# [Data for this exercise]

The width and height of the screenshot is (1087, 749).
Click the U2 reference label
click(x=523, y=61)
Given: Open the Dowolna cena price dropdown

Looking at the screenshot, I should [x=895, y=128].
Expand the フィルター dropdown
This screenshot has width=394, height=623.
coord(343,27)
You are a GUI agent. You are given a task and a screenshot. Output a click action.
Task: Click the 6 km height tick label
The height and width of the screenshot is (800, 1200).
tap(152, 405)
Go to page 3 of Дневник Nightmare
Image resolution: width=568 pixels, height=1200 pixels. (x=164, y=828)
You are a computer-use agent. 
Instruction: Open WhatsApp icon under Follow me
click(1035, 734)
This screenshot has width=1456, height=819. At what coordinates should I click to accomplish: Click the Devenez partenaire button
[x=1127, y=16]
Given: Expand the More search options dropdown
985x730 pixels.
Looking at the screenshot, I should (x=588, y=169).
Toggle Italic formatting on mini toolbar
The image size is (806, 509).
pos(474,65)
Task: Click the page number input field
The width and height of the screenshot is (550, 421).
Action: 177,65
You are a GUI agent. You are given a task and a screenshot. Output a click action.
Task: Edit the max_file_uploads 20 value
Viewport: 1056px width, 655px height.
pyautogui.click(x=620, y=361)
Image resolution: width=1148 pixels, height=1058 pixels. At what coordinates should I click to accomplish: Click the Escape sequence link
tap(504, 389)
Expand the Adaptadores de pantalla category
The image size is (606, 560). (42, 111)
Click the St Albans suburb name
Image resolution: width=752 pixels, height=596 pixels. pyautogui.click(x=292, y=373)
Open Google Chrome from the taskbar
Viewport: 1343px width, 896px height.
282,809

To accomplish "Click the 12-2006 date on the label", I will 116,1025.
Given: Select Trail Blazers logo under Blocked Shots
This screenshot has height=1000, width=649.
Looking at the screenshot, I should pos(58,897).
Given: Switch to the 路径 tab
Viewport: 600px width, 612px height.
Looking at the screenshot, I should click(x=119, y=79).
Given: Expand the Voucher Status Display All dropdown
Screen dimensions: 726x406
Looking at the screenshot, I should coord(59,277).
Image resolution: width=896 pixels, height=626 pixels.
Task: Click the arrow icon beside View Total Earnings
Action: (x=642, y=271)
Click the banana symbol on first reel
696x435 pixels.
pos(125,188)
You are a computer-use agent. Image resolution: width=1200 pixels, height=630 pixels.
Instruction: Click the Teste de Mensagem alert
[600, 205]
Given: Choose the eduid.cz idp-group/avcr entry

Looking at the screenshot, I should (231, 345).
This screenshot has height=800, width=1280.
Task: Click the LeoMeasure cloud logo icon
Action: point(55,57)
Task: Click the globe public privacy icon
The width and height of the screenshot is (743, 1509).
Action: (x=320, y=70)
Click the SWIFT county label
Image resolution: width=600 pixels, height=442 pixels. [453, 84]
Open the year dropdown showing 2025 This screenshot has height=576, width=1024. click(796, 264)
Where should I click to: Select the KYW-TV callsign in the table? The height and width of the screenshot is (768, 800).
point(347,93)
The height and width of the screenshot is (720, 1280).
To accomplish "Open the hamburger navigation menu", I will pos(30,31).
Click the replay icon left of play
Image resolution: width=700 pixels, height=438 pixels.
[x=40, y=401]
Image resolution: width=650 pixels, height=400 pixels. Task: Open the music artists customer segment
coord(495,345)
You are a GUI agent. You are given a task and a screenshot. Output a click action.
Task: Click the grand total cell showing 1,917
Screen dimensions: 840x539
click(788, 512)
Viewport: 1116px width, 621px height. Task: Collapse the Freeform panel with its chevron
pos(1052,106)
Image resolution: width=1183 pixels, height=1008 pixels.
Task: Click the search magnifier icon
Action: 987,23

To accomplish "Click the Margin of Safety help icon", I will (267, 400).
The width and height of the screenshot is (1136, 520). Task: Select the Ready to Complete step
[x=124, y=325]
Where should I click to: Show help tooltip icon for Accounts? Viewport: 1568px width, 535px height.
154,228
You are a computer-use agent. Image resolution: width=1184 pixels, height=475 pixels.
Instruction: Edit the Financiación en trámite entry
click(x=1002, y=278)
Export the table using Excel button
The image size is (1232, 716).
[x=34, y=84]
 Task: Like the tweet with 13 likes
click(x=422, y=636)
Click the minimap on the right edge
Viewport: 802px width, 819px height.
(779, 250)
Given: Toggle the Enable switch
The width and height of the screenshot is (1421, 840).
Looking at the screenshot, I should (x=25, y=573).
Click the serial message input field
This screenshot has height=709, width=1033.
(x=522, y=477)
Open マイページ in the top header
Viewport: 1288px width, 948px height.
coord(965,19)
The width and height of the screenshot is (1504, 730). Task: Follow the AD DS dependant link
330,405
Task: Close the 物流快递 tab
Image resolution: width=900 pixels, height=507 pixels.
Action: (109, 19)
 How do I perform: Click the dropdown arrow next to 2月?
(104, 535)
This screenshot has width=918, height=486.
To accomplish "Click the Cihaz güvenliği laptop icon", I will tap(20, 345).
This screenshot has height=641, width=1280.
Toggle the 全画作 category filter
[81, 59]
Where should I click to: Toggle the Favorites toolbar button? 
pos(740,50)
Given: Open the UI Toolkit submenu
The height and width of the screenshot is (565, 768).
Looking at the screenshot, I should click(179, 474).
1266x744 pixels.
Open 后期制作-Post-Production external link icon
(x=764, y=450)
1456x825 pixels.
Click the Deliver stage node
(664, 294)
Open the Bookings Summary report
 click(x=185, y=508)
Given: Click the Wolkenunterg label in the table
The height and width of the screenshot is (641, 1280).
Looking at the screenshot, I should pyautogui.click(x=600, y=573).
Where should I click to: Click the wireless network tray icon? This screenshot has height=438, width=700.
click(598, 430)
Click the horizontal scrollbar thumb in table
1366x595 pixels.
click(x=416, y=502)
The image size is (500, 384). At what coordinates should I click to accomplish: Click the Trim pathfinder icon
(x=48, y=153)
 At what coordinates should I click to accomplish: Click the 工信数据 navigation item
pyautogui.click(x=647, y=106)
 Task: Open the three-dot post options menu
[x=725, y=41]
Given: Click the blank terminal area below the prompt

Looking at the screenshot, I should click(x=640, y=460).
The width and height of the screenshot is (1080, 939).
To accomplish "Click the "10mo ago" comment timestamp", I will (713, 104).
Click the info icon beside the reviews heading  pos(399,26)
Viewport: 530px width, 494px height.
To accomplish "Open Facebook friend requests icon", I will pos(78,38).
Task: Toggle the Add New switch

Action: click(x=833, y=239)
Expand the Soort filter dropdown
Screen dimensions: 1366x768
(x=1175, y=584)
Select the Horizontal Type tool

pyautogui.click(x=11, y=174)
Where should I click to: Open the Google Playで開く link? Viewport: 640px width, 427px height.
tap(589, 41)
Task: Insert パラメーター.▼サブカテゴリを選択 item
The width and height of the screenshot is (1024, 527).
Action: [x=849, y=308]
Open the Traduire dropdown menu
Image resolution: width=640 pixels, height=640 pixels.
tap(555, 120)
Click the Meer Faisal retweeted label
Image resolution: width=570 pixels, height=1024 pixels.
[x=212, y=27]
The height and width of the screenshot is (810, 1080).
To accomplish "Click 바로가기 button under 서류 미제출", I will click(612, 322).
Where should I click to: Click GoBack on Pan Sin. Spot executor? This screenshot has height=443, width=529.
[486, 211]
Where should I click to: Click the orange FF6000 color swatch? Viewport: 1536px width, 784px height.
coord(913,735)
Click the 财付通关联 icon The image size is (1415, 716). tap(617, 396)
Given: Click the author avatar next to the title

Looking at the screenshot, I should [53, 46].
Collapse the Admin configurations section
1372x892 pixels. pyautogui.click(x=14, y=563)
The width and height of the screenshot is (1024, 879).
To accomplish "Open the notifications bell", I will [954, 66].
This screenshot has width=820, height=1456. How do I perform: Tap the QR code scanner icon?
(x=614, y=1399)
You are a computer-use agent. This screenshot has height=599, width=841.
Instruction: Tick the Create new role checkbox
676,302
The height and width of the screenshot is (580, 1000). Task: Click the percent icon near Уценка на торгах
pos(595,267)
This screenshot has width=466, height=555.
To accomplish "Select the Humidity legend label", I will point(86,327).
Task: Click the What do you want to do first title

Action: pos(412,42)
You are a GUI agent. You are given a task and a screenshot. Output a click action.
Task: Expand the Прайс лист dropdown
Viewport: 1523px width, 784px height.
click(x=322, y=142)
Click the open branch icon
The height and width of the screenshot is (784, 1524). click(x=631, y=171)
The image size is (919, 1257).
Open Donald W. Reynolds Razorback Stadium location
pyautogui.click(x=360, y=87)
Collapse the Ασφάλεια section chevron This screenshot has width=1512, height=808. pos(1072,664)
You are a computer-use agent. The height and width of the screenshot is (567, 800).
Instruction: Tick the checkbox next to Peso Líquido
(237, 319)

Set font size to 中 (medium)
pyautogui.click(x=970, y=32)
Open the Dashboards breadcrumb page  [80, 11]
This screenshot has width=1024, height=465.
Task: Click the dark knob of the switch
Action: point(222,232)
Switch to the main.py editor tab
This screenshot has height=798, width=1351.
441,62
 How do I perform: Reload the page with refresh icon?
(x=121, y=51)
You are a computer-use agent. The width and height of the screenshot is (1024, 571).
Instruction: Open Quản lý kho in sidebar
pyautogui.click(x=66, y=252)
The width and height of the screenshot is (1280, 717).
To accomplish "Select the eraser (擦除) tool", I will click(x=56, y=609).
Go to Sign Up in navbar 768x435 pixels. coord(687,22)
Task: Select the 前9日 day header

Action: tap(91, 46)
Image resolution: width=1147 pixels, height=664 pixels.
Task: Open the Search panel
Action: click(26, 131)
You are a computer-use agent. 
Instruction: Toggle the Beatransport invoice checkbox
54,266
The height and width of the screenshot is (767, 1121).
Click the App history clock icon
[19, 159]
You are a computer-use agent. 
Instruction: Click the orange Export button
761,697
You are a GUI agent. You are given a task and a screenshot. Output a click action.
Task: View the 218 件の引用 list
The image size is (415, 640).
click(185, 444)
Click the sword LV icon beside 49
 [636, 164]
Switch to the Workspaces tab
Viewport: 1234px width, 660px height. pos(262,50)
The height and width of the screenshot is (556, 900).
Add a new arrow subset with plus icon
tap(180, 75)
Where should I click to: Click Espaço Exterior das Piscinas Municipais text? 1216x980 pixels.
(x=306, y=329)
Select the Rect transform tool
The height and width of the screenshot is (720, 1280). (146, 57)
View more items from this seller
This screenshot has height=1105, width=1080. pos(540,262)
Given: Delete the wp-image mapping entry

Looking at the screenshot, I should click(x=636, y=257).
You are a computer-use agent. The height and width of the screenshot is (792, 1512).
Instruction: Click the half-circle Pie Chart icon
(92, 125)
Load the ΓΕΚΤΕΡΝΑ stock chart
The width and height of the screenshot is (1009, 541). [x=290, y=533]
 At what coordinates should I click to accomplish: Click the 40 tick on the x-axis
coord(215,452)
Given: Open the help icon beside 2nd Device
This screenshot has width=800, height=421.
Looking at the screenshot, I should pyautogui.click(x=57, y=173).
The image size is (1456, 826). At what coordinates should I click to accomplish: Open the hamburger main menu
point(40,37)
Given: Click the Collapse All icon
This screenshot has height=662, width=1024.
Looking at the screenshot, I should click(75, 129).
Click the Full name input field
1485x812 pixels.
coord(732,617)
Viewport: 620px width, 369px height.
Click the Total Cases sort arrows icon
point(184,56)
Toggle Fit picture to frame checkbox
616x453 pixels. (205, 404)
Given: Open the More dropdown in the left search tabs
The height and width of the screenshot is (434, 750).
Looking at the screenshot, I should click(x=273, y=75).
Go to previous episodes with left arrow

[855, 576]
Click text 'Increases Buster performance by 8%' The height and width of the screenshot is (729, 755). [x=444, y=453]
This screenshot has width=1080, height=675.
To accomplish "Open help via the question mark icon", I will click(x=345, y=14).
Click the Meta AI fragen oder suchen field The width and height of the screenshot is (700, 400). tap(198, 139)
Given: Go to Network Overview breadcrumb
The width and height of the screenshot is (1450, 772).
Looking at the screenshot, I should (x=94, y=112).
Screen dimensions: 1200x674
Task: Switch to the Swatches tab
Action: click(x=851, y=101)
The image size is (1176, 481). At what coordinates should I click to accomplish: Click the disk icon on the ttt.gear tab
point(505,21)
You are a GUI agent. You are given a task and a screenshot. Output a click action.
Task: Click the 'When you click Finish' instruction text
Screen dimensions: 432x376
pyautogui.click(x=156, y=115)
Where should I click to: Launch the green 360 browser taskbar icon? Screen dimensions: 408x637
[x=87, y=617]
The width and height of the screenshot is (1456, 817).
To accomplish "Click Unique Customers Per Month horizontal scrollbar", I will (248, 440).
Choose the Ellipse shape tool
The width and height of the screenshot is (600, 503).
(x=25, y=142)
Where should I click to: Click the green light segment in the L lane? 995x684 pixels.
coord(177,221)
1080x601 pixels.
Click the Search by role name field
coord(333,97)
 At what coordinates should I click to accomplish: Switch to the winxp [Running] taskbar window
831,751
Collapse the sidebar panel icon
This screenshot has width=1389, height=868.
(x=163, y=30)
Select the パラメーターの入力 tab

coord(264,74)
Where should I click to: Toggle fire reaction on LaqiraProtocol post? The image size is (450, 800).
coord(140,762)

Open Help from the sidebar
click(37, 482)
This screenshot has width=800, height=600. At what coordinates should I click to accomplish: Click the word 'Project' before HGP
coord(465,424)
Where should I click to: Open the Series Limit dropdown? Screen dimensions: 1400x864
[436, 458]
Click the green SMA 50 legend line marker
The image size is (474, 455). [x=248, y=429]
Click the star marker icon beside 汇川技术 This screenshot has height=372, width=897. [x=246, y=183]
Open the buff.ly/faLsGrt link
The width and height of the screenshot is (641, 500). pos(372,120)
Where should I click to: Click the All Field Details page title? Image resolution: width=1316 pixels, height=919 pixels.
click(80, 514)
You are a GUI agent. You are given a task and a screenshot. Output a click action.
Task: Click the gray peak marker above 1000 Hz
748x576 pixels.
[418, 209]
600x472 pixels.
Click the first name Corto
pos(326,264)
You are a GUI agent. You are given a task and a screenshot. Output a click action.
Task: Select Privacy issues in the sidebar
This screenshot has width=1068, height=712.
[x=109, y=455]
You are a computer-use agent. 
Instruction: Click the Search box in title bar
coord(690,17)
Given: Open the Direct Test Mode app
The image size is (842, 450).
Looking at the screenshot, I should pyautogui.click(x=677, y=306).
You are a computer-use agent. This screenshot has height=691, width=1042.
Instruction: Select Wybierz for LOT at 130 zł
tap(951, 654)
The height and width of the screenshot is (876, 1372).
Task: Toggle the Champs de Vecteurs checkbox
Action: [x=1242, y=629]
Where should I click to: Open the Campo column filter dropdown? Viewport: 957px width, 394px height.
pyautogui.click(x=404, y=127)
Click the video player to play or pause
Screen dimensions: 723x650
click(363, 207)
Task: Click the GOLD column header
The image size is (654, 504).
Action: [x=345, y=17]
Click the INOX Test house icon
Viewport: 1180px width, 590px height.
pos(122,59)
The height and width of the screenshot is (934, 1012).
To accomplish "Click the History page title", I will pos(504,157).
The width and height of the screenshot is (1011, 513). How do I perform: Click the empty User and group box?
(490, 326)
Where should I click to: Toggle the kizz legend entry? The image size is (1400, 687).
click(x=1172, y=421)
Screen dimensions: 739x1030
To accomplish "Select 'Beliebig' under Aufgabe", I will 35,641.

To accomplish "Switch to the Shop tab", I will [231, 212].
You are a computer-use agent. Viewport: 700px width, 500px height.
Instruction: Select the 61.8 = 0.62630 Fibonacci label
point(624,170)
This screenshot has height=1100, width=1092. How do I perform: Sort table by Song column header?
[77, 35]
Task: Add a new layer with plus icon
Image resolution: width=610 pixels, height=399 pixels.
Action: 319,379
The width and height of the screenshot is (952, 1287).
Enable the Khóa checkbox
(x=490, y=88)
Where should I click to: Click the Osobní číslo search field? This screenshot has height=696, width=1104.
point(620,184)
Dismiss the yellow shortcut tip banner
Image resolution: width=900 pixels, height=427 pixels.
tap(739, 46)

# [Problem to solve]
Return exactly the lines above from the line that has "Given: Switch to the 路径 tab" through the line that has "Given: Expand the Voucher", inclusive, and nothing else.

# [Exercise solution]
Given: Switch to the 路径 tab
Viewport: 600px width, 612px height.
Looking at the screenshot, I should click(x=119, y=79).
Given: Expand the Voucher Status Display All dropdown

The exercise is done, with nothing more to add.